### What you should do
Reproduce the entries below with every "How do I perform" replaced by "How do I carry out" and nothing else changed. Leave out the pictures.

## begin Data supplied

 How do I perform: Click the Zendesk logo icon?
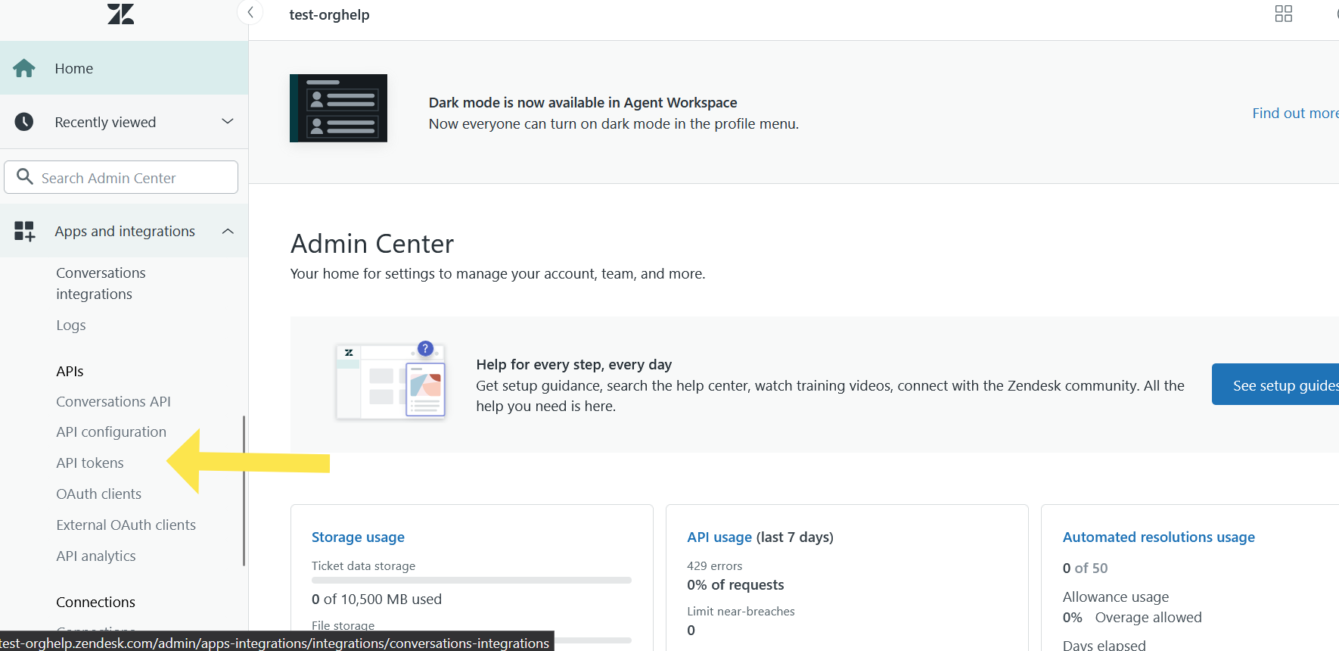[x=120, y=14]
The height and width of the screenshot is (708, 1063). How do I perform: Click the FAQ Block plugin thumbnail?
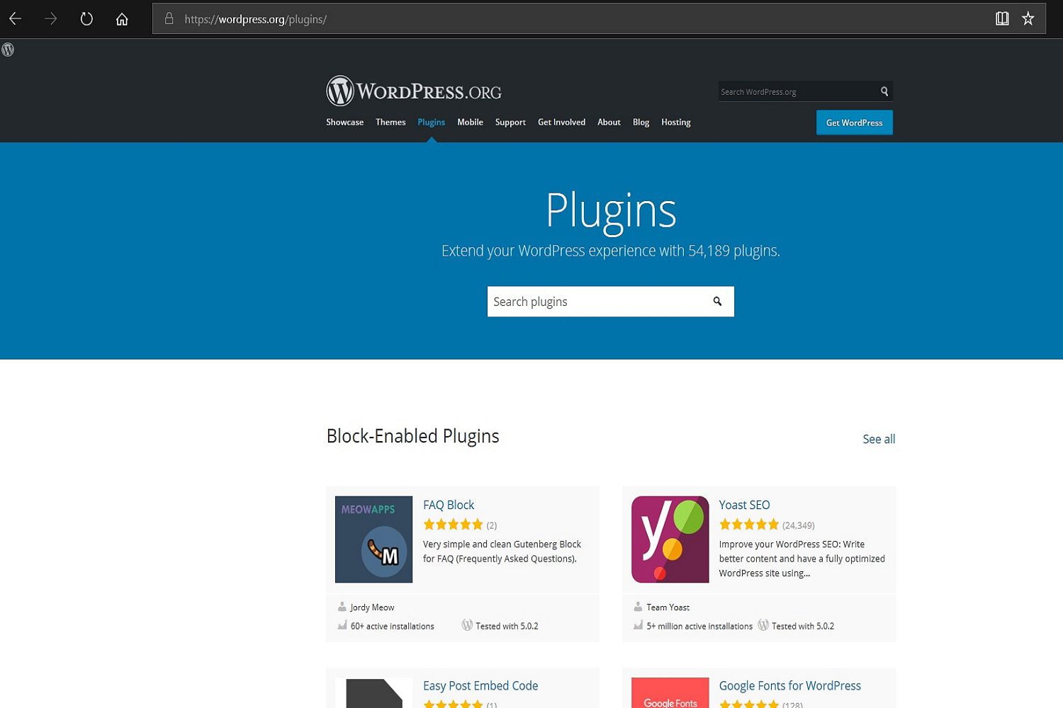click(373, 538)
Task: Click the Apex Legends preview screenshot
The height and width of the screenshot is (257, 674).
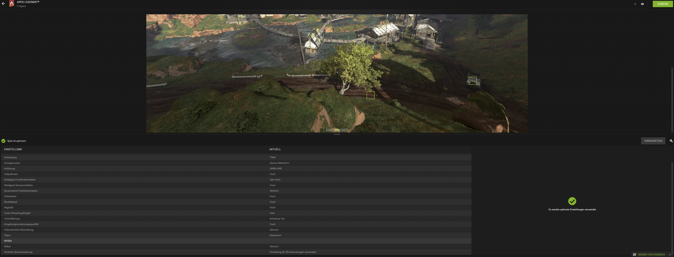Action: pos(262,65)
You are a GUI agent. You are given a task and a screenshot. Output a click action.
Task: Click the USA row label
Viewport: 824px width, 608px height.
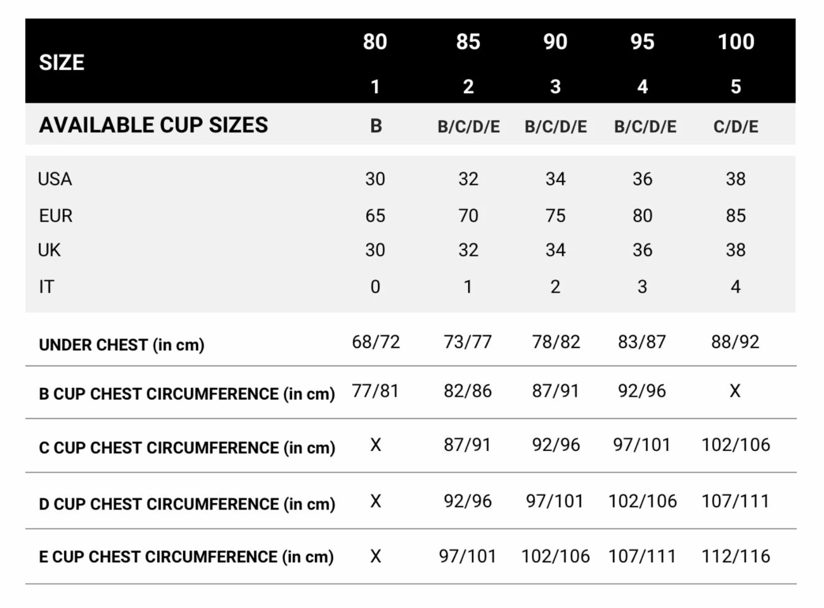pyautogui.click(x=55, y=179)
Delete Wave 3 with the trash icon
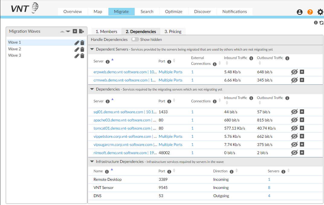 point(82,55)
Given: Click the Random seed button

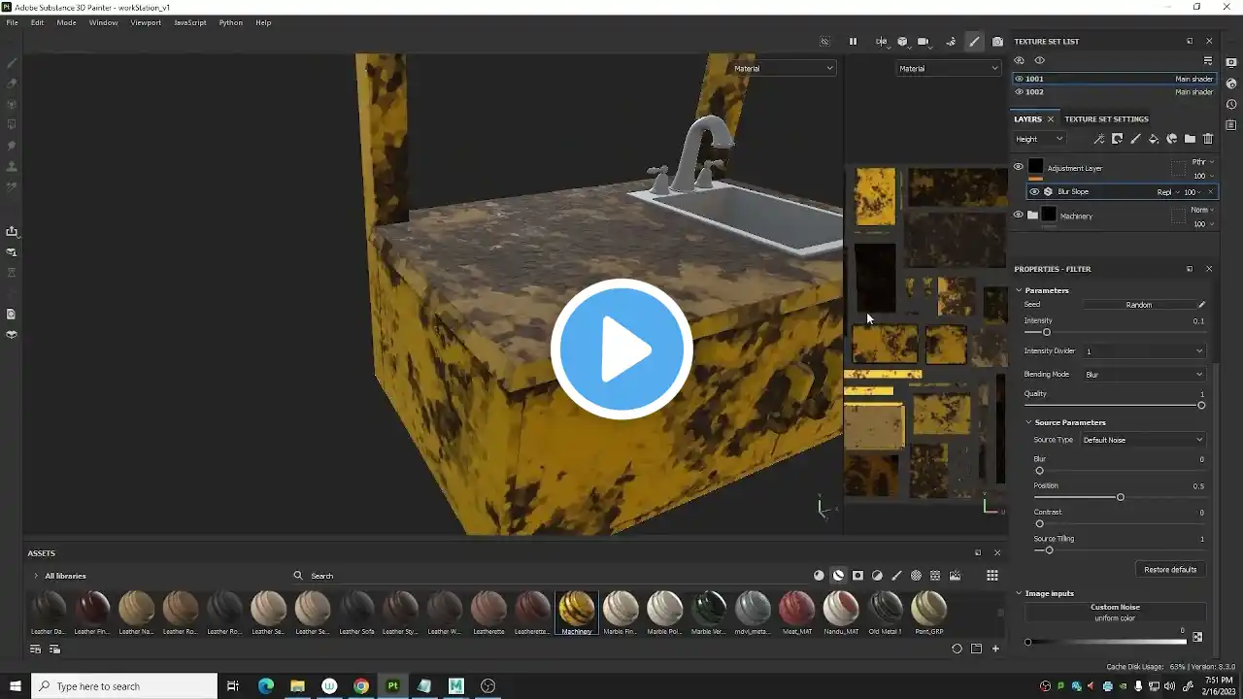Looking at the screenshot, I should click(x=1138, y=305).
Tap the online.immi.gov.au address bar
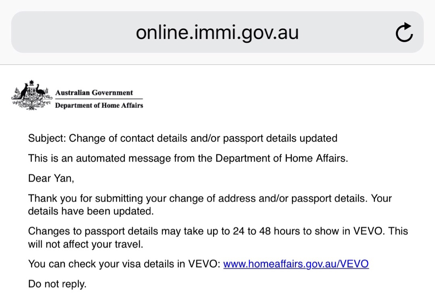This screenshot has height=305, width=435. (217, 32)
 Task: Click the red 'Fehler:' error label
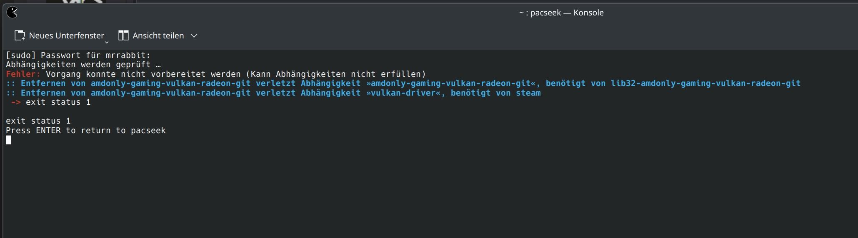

## end Data supplied

### Reply to the task
 How do I carry out: Click the Zendesk logo icon?
[x=120, y=14]
The height and width of the screenshot is (708, 1063). How do I carry out: Click the FAQ Block plugin thumbnail?
click(373, 538)
Task: Click the Apex Legends preview screenshot
The height and width of the screenshot is (257, 674).
Action: pos(262,65)
You are a GUI agent. You are given a task and a screenshot. Output a click action.
Task: Click the USA row label
Viewport: 824px width, 608px height.
pyautogui.click(x=55, y=179)
Delete Wave 3 with the trash icon
 point(82,55)
Given: Click the Random seed button

Looking at the screenshot, I should click(x=1138, y=305).
Tap the online.immi.gov.au address bar
This screenshot has height=305, width=435. (217, 32)
 Task: Click the red 'Fehler:' error label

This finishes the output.